* [Your assignment]: Every record is to be printed exactly as written, and any picture in it is skipped.

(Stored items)
- Opening Delimiter -

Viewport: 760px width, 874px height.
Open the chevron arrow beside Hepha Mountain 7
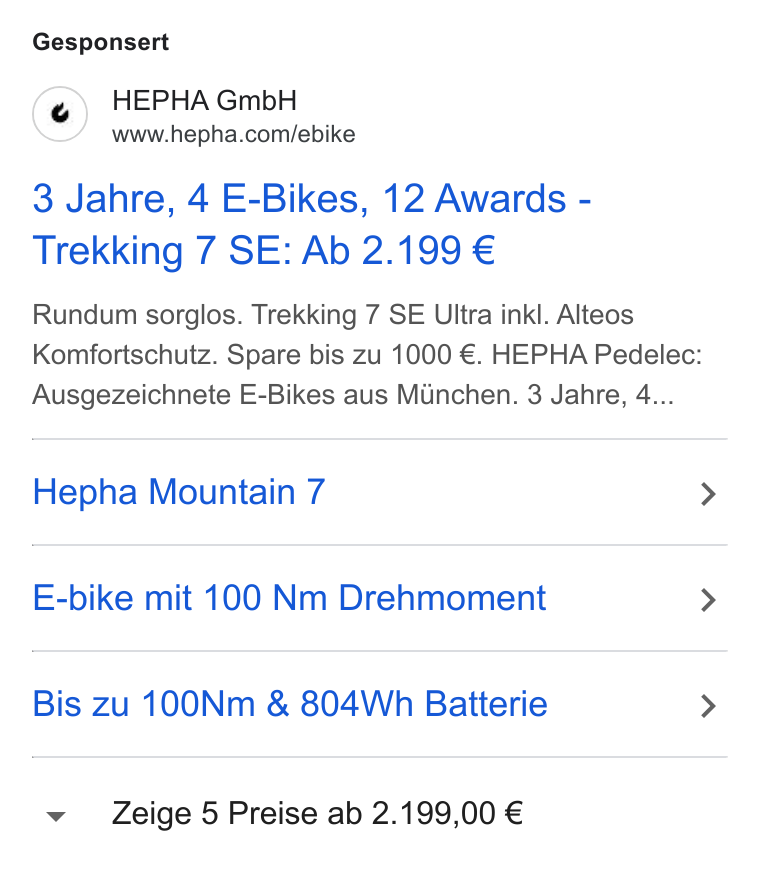708,494
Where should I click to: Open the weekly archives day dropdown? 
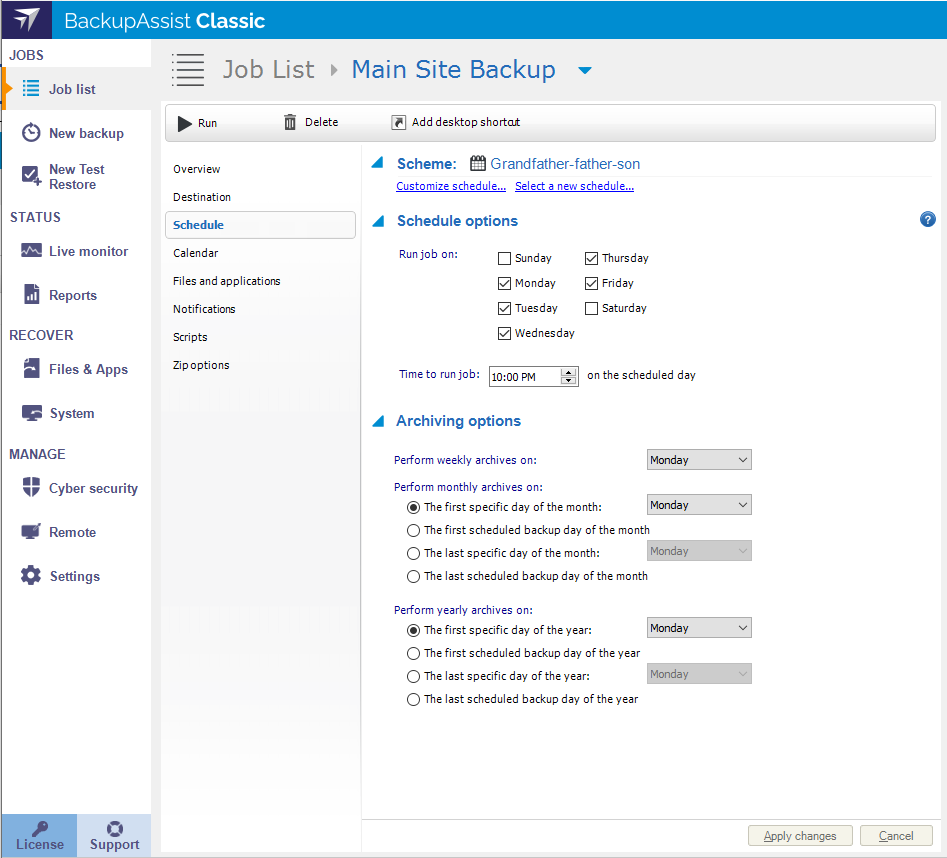[698, 460]
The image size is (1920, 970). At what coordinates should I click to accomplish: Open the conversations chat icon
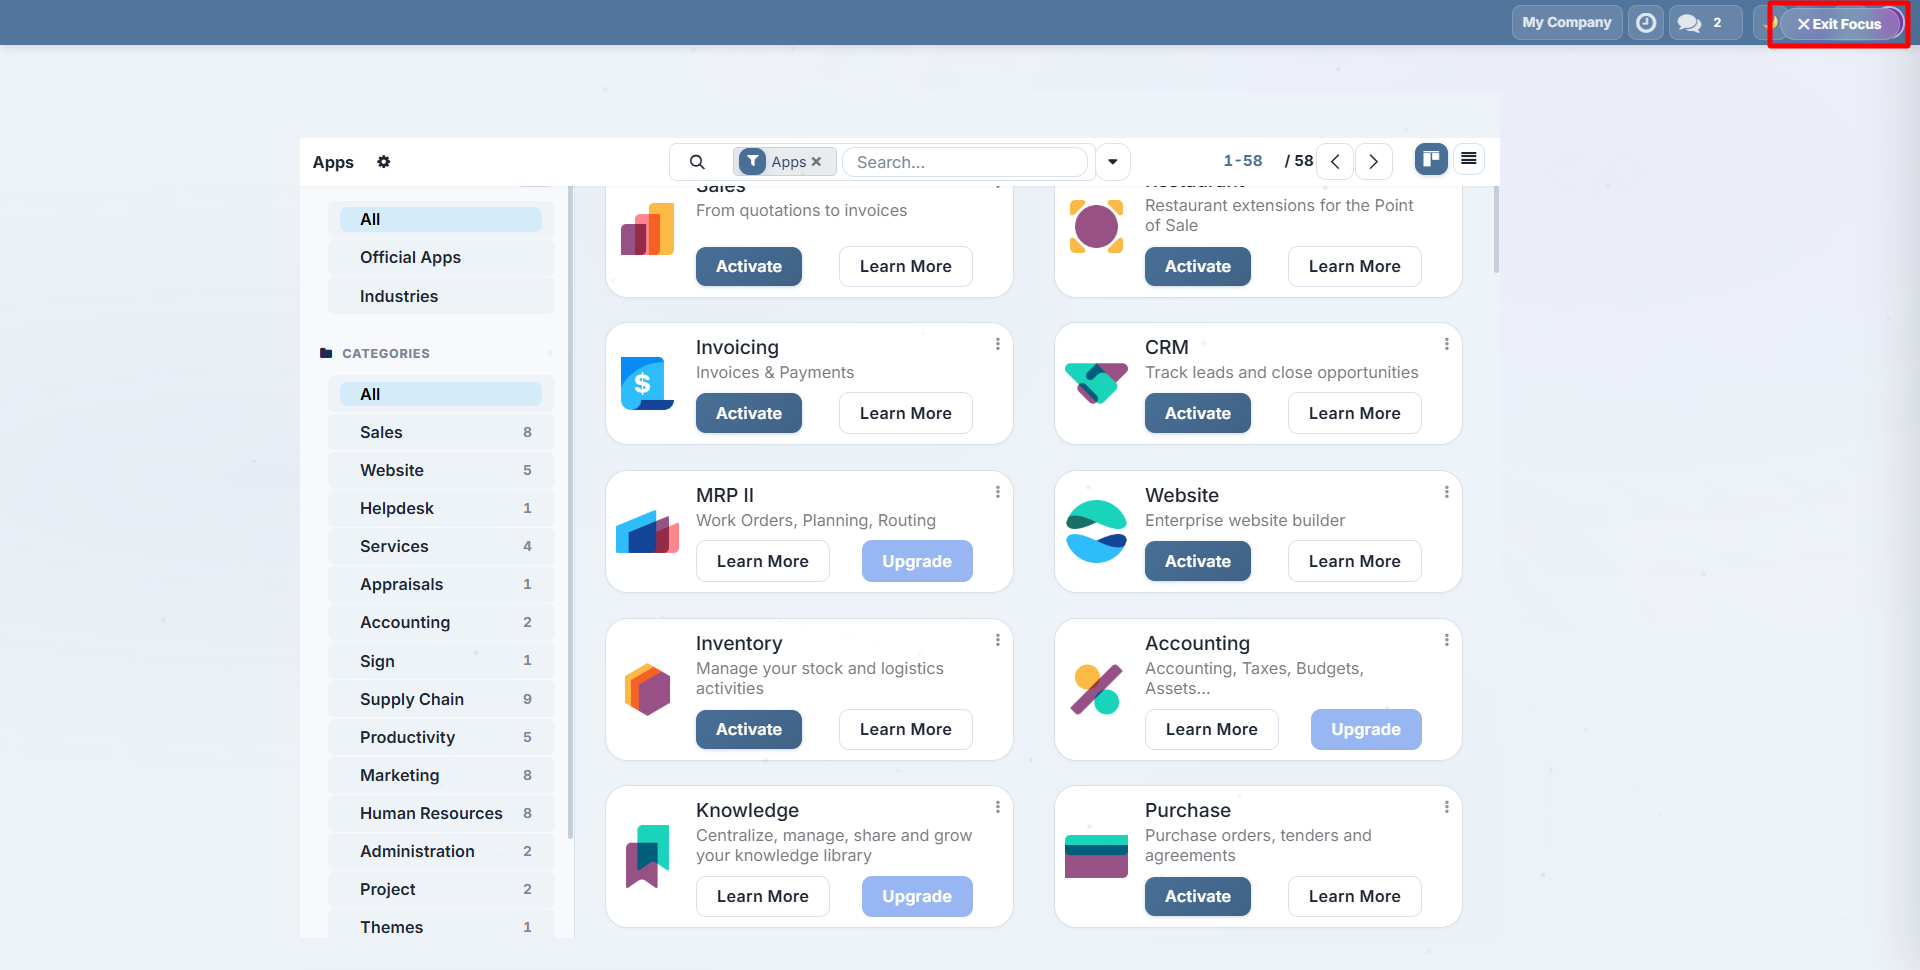click(x=1690, y=23)
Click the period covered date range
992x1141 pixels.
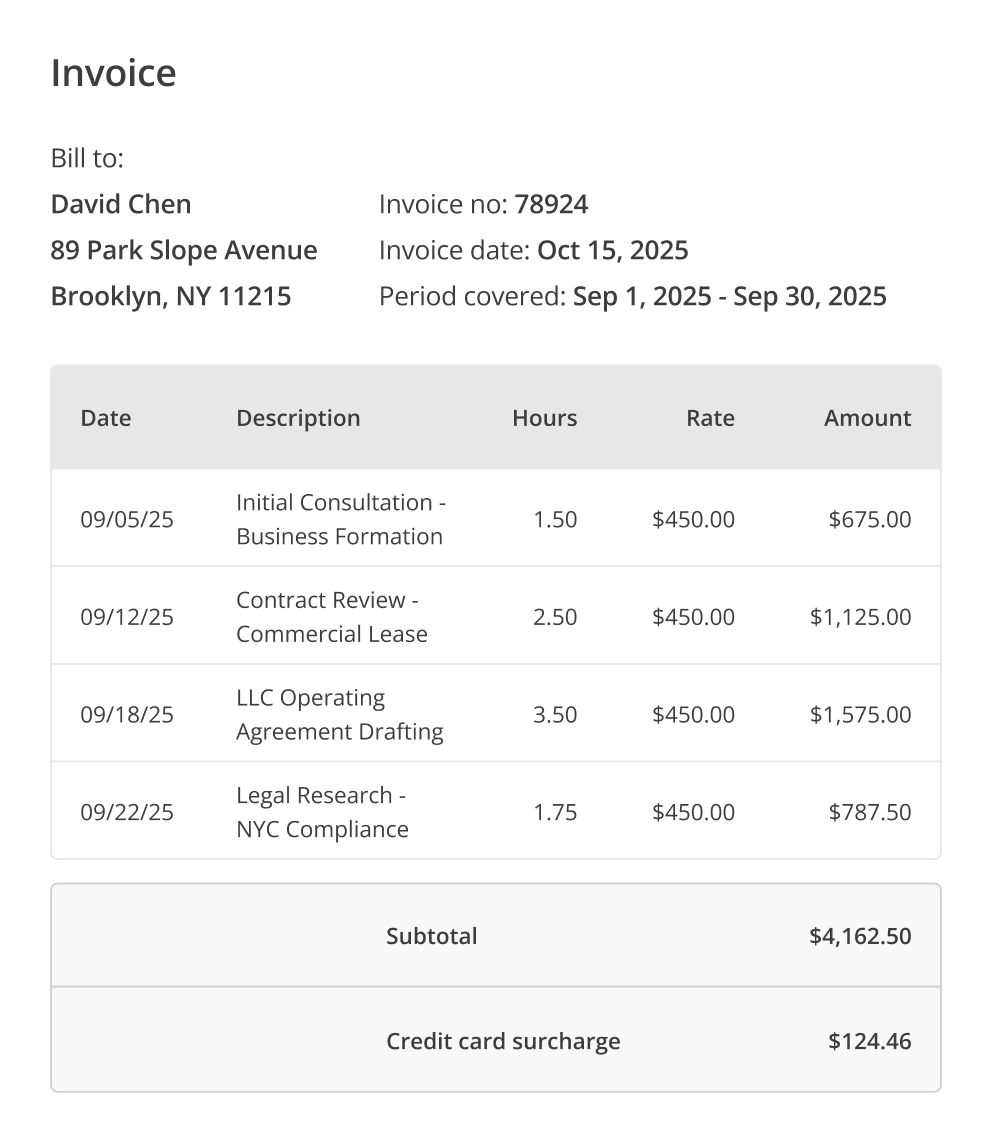pos(729,296)
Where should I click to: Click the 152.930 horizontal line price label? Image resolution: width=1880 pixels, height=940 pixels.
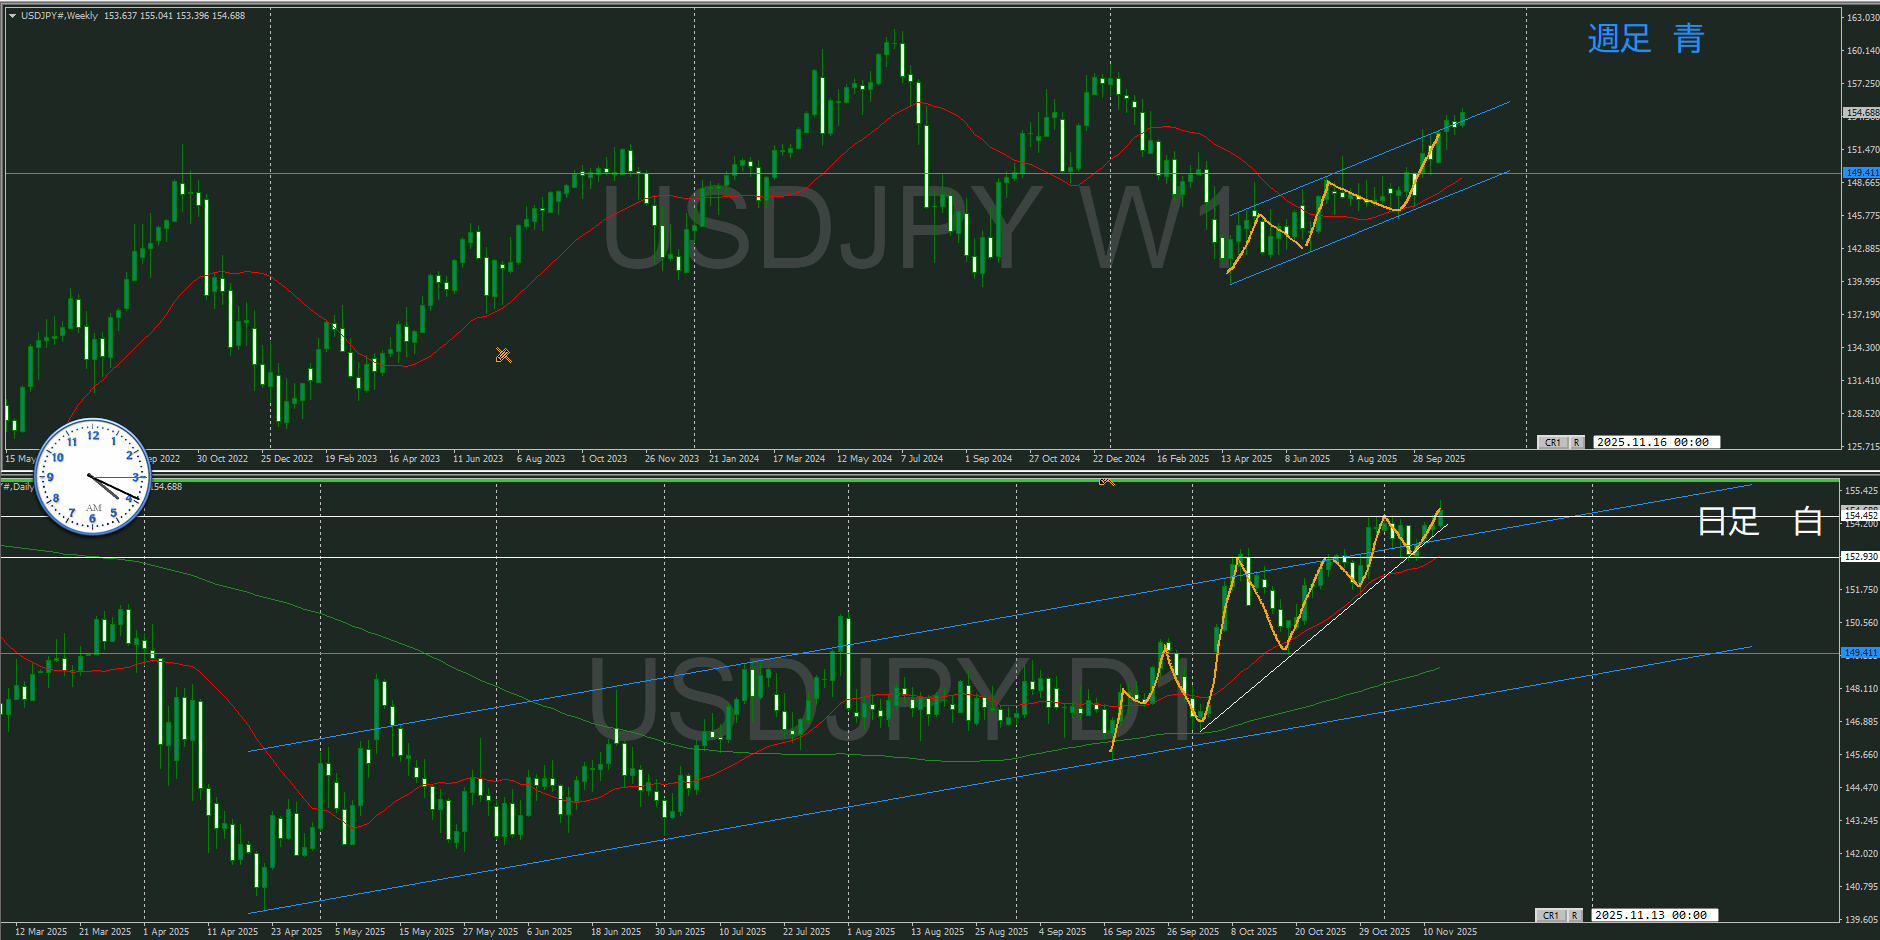[1861, 556]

- Closing Delimiter -

* [Solution for this exercise]:
Viewport: 760px width, 874px height.
Open the chevron arrow beside Hepha Mountain 7
708,494
Where should I click to: Open the weekly archives day dropdown? 
[698, 460]
The image size is (1920, 970). At what coordinates should I click to accomplish: Open the conversations chat icon
click(x=1690, y=23)
Click the period covered date range
992x1141 pixels.
pos(729,296)
Where should I click to: Click the 152.930 horizontal line price label? Image resolution: width=1880 pixels, height=940 pixels.
[1861, 556]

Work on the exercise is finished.